[Stored data]
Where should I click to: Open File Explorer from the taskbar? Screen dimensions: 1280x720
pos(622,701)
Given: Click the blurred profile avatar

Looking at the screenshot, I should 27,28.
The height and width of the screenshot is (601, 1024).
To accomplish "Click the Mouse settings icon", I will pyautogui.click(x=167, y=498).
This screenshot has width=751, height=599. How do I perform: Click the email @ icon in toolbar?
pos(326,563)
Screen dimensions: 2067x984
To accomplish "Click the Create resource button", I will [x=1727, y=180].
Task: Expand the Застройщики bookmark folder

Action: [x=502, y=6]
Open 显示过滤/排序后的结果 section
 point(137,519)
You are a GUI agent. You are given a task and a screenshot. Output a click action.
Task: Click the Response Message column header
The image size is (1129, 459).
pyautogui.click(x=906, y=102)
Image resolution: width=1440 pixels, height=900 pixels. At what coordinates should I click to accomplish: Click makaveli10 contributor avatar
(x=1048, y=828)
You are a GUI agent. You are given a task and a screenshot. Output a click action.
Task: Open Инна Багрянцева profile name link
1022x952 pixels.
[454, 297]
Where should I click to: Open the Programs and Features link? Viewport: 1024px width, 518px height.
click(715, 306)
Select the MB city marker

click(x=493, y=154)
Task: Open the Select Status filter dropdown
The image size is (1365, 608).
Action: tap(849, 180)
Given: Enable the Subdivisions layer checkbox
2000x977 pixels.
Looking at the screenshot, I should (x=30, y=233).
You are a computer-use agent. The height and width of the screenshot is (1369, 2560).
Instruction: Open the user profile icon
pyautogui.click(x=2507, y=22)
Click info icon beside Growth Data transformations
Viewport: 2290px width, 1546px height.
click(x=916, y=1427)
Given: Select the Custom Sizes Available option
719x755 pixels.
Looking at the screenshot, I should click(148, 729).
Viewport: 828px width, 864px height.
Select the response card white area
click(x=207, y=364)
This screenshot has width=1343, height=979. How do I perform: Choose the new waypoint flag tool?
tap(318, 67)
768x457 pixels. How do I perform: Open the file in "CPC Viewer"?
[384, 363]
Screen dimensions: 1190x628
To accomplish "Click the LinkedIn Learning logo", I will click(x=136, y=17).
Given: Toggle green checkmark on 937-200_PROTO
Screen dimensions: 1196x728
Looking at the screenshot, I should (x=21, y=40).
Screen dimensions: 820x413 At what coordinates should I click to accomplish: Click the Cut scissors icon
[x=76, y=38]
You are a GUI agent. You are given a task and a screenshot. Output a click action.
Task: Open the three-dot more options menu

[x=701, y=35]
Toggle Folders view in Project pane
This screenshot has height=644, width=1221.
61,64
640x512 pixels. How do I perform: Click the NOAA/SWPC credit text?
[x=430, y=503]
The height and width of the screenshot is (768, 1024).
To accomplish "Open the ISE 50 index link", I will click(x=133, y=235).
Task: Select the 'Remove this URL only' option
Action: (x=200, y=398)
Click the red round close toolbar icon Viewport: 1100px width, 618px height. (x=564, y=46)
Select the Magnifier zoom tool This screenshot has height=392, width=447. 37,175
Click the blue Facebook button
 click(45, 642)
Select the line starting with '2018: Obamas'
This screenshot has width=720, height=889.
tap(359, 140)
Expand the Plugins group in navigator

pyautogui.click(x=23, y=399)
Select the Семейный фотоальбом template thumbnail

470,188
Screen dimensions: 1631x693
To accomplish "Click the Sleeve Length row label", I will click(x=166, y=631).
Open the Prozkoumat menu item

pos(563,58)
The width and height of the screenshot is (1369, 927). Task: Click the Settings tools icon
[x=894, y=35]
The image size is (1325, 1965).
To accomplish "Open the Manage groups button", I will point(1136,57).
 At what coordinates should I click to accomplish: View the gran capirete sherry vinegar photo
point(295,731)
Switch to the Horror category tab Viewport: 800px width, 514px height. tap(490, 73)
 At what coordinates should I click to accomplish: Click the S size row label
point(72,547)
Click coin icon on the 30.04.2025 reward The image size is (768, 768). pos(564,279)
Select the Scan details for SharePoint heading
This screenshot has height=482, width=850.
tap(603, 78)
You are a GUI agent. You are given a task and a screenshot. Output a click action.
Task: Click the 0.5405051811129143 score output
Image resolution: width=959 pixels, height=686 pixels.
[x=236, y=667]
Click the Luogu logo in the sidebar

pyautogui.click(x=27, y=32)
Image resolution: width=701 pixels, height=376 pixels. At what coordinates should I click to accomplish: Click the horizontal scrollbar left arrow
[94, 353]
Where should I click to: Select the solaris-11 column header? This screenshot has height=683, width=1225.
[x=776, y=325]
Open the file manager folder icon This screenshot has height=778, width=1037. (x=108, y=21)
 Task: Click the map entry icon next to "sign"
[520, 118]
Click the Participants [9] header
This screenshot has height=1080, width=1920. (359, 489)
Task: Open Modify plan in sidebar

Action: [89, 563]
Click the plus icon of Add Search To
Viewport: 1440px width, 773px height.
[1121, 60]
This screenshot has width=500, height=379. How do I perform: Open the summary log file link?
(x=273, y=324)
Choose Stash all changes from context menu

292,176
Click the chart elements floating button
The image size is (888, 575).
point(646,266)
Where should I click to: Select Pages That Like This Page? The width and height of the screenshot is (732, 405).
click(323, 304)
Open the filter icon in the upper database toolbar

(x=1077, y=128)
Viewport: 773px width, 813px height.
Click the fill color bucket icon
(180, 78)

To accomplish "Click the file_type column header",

Task to complete:
Copy out the data above, word for word.

Response below:
Where should I click to: Open File Explorer from the taskbar? Screen dimensions: 1280x720
pos(622,701)
Given: Click the blurred profile avatar

Looking at the screenshot, I should 27,28.
The height and width of the screenshot is (601, 1024).
To accomplish "Click the Mouse settings icon", I will pyautogui.click(x=167, y=498).
This screenshot has width=751, height=599. How do I perform: Click the email @ icon in toolbar?
pos(326,563)
Screen dimensions: 2067x984
To accomplish "Click the Create resource button", I will [x=1727, y=180].
Task: Expand the Застройщики bookmark folder

Action: [x=502, y=6]
Open 显示过滤/排序后的结果 section
 point(137,519)
You are a GUI agent. You are given a task and a screenshot. Output a click action.
Task: Click the Response Message column header
The image size is (1129, 459).
pyautogui.click(x=906, y=102)
Image resolution: width=1440 pixels, height=900 pixels. At what coordinates should I click to accomplish: Click makaveli10 contributor avatar
(x=1048, y=828)
You are a GUI agent. You are given a task and a screenshot. Output a click action.
Task: Open Инна Багрянцева profile name link
1022x952 pixels.
[454, 297]
Where should I click to: Open the Programs and Features link? Viewport: 1024px width, 518px height.
click(715, 306)
Select the MB city marker

click(x=493, y=154)
Task: Open the Select Status filter dropdown
The image size is (1365, 608).
Action: tap(849, 180)
Given: Enable the Subdivisions layer checkbox
2000x977 pixels.
Looking at the screenshot, I should (x=30, y=233).
You are a computer-use agent. The height and width of the screenshot is (1369, 2560).
Instruction: Open the user profile icon
pyautogui.click(x=2507, y=22)
Click info icon beside Growth Data transformations
Viewport: 2290px width, 1546px height.
click(x=916, y=1427)
Given: Select the Custom Sizes Available option
719x755 pixels.
Looking at the screenshot, I should click(148, 729).
Viewport: 828px width, 864px height.
Select the response card white area
click(x=207, y=364)
This screenshot has width=1343, height=979. How do I perform: Choose the new waypoint flag tool?
tap(318, 67)
768x457 pixels. How do I perform: Open the file in "CPC Viewer"?
[384, 363]
Screen dimensions: 1190x628
To accomplish "Click the LinkedIn Learning logo", I will click(x=136, y=17).
Given: Toggle green checkmark on 937-200_PROTO
Screen dimensions: 1196x728
Looking at the screenshot, I should (x=21, y=40).
Screen dimensions: 820x413 At what coordinates should I click to accomplish: Click the Cut scissors icon
[x=76, y=38]
You are a GUI agent. You are given a task and a screenshot. Output a click action.
Task: Open the three-dot more options menu

[x=701, y=35]
Toggle Folders view in Project pane
This screenshot has height=644, width=1221.
61,64
640x512 pixels. How do I perform: Click the NOAA/SWPC credit text?
[x=430, y=503]
The height and width of the screenshot is (768, 1024).
To accomplish "Open the ISE 50 index link", I will click(x=133, y=235).
Task: Select the 'Remove this URL only' option
Action: (x=200, y=398)
Click the red round close toolbar icon Viewport: 1100px width, 618px height. (x=564, y=46)
Select the Magnifier zoom tool This screenshot has height=392, width=447. 37,175
Click the blue Facebook button
 click(45, 642)
Select the line starting with '2018: Obamas'
This screenshot has width=720, height=889.
tap(359, 140)
Expand the Plugins group in navigator

pyautogui.click(x=23, y=399)
Select the Семейный фотоальбом template thumbnail

470,188
Screen dimensions: 1631x693
To accomplish "Click the Sleeve Length row label", I will click(x=166, y=631).
Open the Prozkoumat menu item

pos(563,58)
The width and height of the screenshot is (1369, 927). Task: Click the Settings tools icon
[x=894, y=35]
The image size is (1325, 1965).
To accomplish "Open the Manage groups button", I will point(1136,57).
 At what coordinates should I click to accomplish: View the gran capirete sherry vinegar photo
point(295,731)
Switch to the Horror category tab Viewport: 800px width, 514px height. tap(490, 73)
 At what coordinates should I click to accomplish: Click the S size row label
point(72,547)
Click coin icon on the 30.04.2025 reward The image size is (768, 768). pos(564,279)
Select the Scan details for SharePoint heading
This screenshot has height=482, width=850.
tap(603, 78)
You are a GUI agent. You are given a task and a screenshot. Output a click action.
Task: Click the 0.5405051811129143 score output
Image resolution: width=959 pixels, height=686 pixels.
[x=236, y=667]
Click the Luogu logo in the sidebar

pyautogui.click(x=27, y=32)
Image resolution: width=701 pixels, height=376 pixels. At what coordinates should I click to accomplish: Click the horizontal scrollbar left arrow
[94, 353]
Where should I click to: Select the solaris-11 column header? This screenshot has height=683, width=1225.
[x=776, y=325]
Open the file manager folder icon This screenshot has height=778, width=1037. (x=108, y=21)
 Task: Click the map entry icon next to "sign"
[520, 118]
Click the Participants [9] header
This screenshot has height=1080, width=1920. (359, 489)
Task: Open Modify plan in sidebar

Action: [89, 563]
Click the plus icon of Add Search To
Viewport: 1440px width, 773px height.
[1121, 60]
This screenshot has width=500, height=379. How do I perform: Open the summary log file link?
(x=273, y=324)
Choose Stash all changes from context menu

292,176
Click the chart elements floating button
The image size is (888, 575).
point(646,266)
Where should I click to: Select Pages That Like This Page? The width and height of the screenshot is (732, 405).
click(323, 304)
Open the filter icon in the upper database toolbar

(x=1077, y=128)
Viewport: 773px width, 813px height.
Click the fill color bucket icon
(180, 78)

To accomplish "Click the file_type column header",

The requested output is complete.